I had one of these a couple of years ago, mpg was more like 20 in general out of town use. They are really pretty simple cars and parts are plentiful given they are mostly common to the saloon.

The price being asked for this one is barking, low milage aside the pre-facelift cars are a bit uglier and have much more old fashioned interiors.

I sold mine as I never really bonded with the car, I then replaced it with a W220 S600TT, that is a complicated car with plenty to be scared of, the W140 in the article is not.

My ideal would be a S600 saloon, I had a 500 and the 600 would surely be the same but 50% better!

Ben

Edited by BigBen on Saturday 3rd August 12:54

AC43

11,484 posts

208 months

Saturday 3rd August 2019
quotequote all
Styling-wise probably my least-favourite Merc of the last 30 years. The SEC's before it looked magnificent to me, esp on staggered AMG.

Ah'm oot.

Cold

15,246 posts

90 months

Saturday 3rd August 2019
quotequote all
HardtopManual said:
Segue.

A Segway is an electronic device for moving fat people and tourists.
yes This one runs on petrol.

edwheels

256 posts

146 months

Saturday 3rd August 2019
quotequote all
Wow - the parking wand, in the last photo in the article, is massive.

Numeric

1,396 posts

151 months

Saturday 3rd August 2019
quotequote all
The W140 is one of the last great Mercs before the Shrimp and his goals destroyed any trace of real quality. But this just about last effort from Bruno Saco was just plain wrong - I would have a 140 (V8 not 12) but the coupe just went all odd.

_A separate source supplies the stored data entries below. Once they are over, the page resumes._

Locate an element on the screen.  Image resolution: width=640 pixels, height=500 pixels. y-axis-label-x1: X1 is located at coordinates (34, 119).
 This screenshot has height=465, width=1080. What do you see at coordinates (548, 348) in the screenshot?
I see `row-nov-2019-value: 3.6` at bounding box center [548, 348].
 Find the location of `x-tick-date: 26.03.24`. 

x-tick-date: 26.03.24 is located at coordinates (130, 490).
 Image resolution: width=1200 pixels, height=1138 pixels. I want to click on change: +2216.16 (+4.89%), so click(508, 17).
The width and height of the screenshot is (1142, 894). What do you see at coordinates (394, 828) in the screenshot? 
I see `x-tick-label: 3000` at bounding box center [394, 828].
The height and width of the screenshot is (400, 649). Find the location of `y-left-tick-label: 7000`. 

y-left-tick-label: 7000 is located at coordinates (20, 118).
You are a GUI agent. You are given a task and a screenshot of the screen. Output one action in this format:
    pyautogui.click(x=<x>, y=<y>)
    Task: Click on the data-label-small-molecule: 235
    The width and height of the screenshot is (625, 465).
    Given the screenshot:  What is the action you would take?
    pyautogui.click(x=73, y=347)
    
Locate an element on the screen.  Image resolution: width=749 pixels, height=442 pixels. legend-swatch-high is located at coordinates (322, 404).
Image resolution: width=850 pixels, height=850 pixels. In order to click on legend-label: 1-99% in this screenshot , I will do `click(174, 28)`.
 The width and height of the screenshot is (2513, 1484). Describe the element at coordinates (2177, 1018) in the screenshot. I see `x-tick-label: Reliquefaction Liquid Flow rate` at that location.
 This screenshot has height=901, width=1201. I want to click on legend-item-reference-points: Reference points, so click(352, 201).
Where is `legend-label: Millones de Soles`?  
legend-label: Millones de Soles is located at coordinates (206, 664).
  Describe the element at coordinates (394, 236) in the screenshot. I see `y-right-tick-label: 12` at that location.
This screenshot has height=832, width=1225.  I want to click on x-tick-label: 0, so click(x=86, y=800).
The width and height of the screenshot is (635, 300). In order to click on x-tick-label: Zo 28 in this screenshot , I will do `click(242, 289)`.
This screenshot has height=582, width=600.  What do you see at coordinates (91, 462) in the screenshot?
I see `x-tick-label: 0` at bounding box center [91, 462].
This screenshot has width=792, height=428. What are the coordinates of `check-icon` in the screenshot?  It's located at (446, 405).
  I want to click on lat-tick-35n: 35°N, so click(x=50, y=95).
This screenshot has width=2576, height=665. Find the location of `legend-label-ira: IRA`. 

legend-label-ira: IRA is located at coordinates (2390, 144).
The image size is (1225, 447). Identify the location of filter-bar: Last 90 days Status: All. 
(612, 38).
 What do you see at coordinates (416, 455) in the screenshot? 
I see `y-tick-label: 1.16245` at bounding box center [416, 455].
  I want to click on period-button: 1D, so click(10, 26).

I do suspect that it is built to last though except for the daft engine.

Deep Thought

35,816 posts

197 months

Saturday 3rd August 2019
quotequote all
Venisonpie said:
Love the saloons of this era but the coupe's look awkward and the wheels do it no favours.
Great engine though.
+1

Totally agree.

Verging on ugly.

unsprung

5,467 posts

124 months

Saturday 3rd August 2019
quotequote all
BigChiefmuffinAgain said:
Nicely written article.
+1


Plate spinner

17,696 posts

200 months

Saturday 3rd August 2019
quotequote all
AC43 said:
Styling-wise probably my least-favourite Merc of the last 30 years
Agreed.

Touring442

3,096 posts

209 months

Saturday 3rd August 2019
quotequote all
£12'995?

That's the last you'll see of that.

0a

23,900 posts

194 months

Saturday 3rd August 2019
quotequote all
I’d want the 4 door - the c140 isn’t good looking enough in comparison (compare to how the w124 coupe looks).

Also is this veneer around the dials original?